同作品に登場したクルマたちの世界観と魅力を読み解いていく本連載。第15回目となる今回は、GT3、718ケイマンに続く、『MFゴースト』3台目のポルシェにして、ポルシェのど真ん中、911カレラを紹介する。
文/安藤修也
マンガ/しげの秀一
■伝統のメカニズムを受け継ぐベーシックモデル
1964年以来、8代ものモデルが誕生してきた、「ポルシェ」ブランドの象徴的モデルが911だ。「RRレイアウト(リアエンジン・リア駆動)」や「水平対向エンジン」、「丸型ヘッドライト」など伝統的なメカニズムやデザインを受け継いでおり、かつては「空冷式エンジン」なども同車の特徴であったが、排ガス規制の影響を受け、1998年の996型からは空冷エンジンへ変更されている。
その存在はカーマニアの間でも、王道かつ覇道と捉えられており、いつかは乗りたいと思う存在にして、手の届かない憧れの存在でもある。グレードやバリエーションも数多く設定されており、オープンモデルのカブリオレ系やタルガ系、4WDモデルのカレラ4系、ターボモデルのターボ系、ハイパフォーマンスモデルのGT3など、どのモデルも高い人気を誇る。
そんななか、2011年に誕生した991型は、先代となる997型から外観イメージはそれほど変更されておらず、さらに現行型となる992型も含めて、素人には見分けがつきにくいモデルでもある。
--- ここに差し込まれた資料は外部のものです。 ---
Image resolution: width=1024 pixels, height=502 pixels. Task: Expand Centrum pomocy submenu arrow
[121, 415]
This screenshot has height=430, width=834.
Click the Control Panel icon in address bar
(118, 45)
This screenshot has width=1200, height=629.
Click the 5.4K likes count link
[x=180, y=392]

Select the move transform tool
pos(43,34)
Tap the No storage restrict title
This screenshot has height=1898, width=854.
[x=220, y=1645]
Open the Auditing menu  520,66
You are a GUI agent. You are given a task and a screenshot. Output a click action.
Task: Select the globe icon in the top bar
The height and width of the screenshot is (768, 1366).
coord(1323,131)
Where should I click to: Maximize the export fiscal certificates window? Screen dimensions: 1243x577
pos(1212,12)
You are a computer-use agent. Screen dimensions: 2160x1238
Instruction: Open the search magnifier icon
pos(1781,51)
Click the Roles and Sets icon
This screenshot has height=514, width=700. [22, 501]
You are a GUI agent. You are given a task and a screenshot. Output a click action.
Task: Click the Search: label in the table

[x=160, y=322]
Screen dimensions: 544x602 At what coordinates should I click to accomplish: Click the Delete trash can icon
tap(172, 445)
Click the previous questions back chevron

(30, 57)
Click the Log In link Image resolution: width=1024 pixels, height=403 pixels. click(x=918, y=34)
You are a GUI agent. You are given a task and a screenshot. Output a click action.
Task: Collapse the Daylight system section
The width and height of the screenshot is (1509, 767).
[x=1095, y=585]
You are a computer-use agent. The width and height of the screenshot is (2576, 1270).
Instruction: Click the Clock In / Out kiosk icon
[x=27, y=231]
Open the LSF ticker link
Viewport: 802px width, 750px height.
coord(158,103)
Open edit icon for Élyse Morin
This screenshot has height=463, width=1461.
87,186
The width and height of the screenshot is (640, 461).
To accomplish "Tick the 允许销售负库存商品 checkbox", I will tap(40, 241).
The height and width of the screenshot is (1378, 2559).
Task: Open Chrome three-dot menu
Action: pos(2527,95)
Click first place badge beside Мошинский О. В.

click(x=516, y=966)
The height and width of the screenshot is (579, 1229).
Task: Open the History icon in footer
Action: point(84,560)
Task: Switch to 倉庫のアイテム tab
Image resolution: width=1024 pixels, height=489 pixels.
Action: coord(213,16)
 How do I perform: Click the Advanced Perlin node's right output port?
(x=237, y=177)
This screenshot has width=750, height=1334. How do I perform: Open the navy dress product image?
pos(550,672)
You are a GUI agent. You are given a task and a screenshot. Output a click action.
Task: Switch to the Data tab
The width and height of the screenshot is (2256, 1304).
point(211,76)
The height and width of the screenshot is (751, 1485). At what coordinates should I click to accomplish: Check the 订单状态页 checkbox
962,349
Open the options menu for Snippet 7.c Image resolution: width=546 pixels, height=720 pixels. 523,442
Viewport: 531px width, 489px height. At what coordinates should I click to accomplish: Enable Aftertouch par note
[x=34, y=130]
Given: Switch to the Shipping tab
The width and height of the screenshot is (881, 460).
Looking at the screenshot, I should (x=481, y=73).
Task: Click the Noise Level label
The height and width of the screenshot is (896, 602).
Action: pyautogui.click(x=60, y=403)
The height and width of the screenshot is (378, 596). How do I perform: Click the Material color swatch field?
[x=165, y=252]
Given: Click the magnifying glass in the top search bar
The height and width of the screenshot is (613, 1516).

996型でヘッドライトを涙型にしてファンの不評を買い、997型で丸型に戻したあたりからしても、いかに初代モデルのスタイリングの完成度が高かったかがわかるというものだ。
■操るのは前年度8位のニュージーランド人
この名車列伝の第1回で紹介したとおり、MFGにはポルシェ 911GT3が参戦している。操るのはディフェンディングチャンピオンの石神風神。マシンのポテンシャルとキャラクターの立ち位置的にはラスボス感のある存在で、それに対してベーシックな911であるカレラがどう相対するのか、ポルシェファンとしては気になるところであった。
作中で初めてしっかりとその姿が描かれたのは、ラウンド1「小田原パイクスピーク」の決勝レース中だ。予選結果は7位で、ポールポジションを獲得したGT3とフロントロースタートの718ケイマンには遅れをとったが、ランボルギーニ ウラカンや、フェラーリ 488GTBよりは前に出た。しかしレース中盤、追い上げてきたフェラーリ 488GTBにオーバーテイクされてしまう。
911カレラのドライバーはジャクソン・テイラー、27歳のニュージーランド人。ルックスは、濃い眉と鼻の上に貼っている鼻腔拡張テープが特徴の強面である。カーナンバーは「8」で、前年のMFGでも上位争いに加わっていた、なかなかの手練れと思われる。愛機のグレードはカレラGTSで、2014年に追加されたカレラSとGT3の間に位置するモデル。430馬力を発生する3.8Lエンジンを搭載している。
残念ながらテイラーの操る911は、作中で他車に追い抜かされるシーンが多いのだが、テイラーは客観的に分析する技に長けたドライバーのようで、ほかのマシンやドライバーを分析している。
ラウンド1でも、彼がMFGのなかでも特に優秀な3人のドライバーとして、ミハエル・ベッケンバウアー、赤羽海人、沢渡光輝の3人を挙げているが、この時はまだ片桐夏向の実力を認知していないのであった。